Another problem facing small fire departments is a lack of personnel. Maloney said the recommended number of firefighters on a residential fire is 12. He said BFD often can’t get that many people to a fire.
“We had 18 people on the Hillcrest Bay fire, and we had people come from four different departments,” Maloney said. In addition to Buckskin, the other departments that responded included Parker, Lake Havasu City, and Desert Hills.
“There’s just not enough people to fight those fires,” Maloney said.
“It is true that the Commission does not require fire flow for the utilities that we regulate,” said Nicole Capone, a spokesperson for the Arizona Corporation Commission. “We instead defer to the local fire authorities who establish these requirements. Should there be such a requirement, then we would verify when analyzing rate requests if they have a system that is capable of meeting the local fire flow requirements. This is because it is best left to the local authorities to determine if a requirement is necessary and appropriate and if so what it should be.”
Capone continued: “If people want fire protection then we suggest they work with the local authorities to implement the appropriate requirements.”
Brad Boygin, Field Inspector for the Arizona State Fire Marshal’s Office, said residential developments fall under the local fire jurisdiction.
“Every community is a little different,” he said. “Every community has a different process.”
Boygin said every community must still follow the state fire code. He said this is the bare minimum. He said most new developments try to get water for fire protection built in.
Having an adequate water supply for fire protection and hydrants can lower fire insurance rates. Wessler Engineering reported in 2015 on their website that the Insurance Services Office, a private analytical company that provides consulting work for insurance companies, has established the Public Protection Classification program to help determine risks and costs for fire insurance.

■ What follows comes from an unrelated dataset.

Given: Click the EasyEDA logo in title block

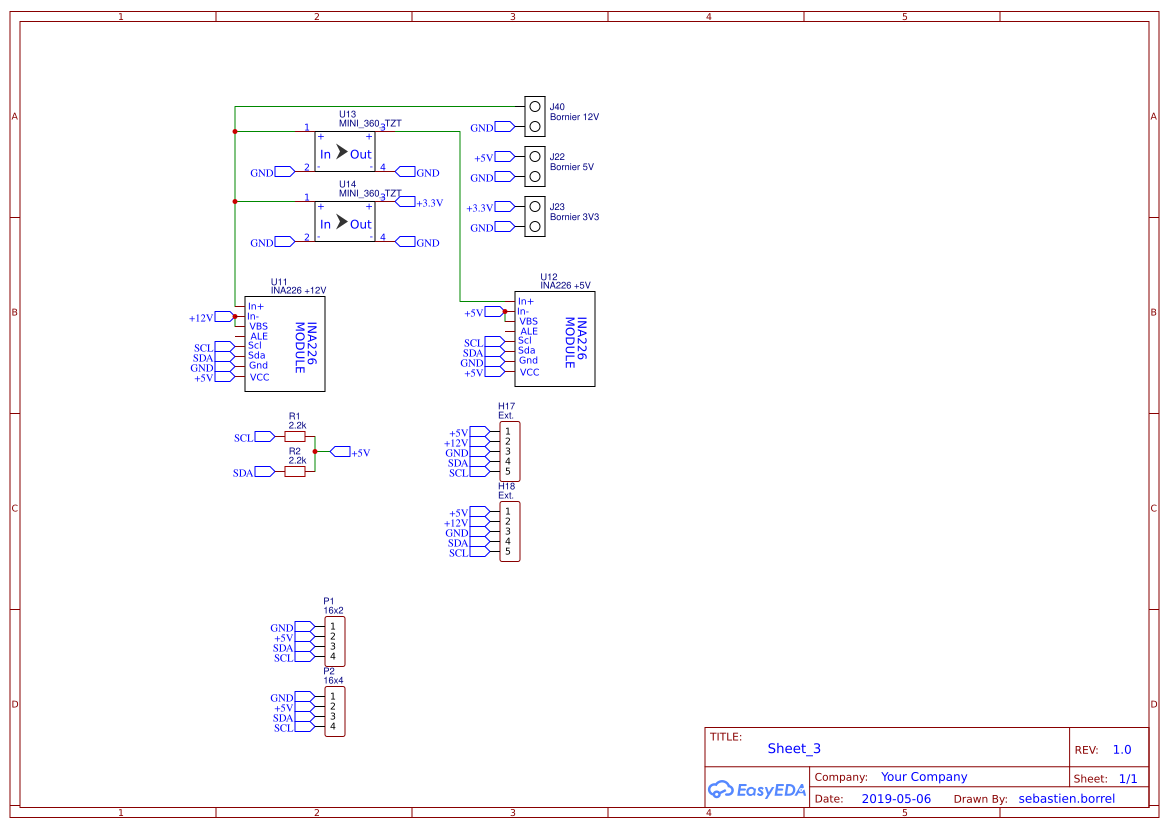Looking at the screenshot, I should coord(756,790).
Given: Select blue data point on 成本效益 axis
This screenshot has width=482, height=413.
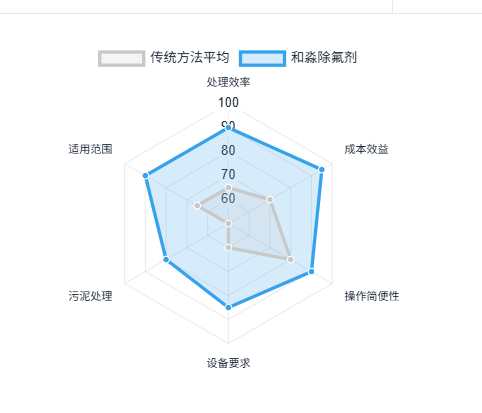Looking at the screenshot, I should click(x=322, y=170).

The ISO rates every community on a scale from 1 to 10 on their PPC scale. A “1” is the best rating, meaning lower insurance rates. A “10” is the worst rating, meaning much higher insurance rates.
Wessler Engineering said a community can lower their PPC rating by installing and maintaining fire hydrants, and this will lower everyone’s insurance costs.
Some communities that didn’t have fire hydrants are acting on their own to have them installed. The community of Shadow Roc in Pima County lost homes in 2006 in a fire partly because the community had no fire hydrants. Since then, residents got together and agreed to pay $750 each to have them installed.
Maloney said it’s entirely up to local residents if they want to have fire hydrants in their developments. As for Hillcrest Bay, he said what they needed was a tank that held about 35,000 gallons.
This type of fire protection is a form of an insurance policy, Maloney said.
“How much do you want?” Maloney asked. “How much do you want to spend?”
Maloney said hydrants were something local residents should consider before the next major fire.
“You don’t want to wait until you need it to get it,” he said.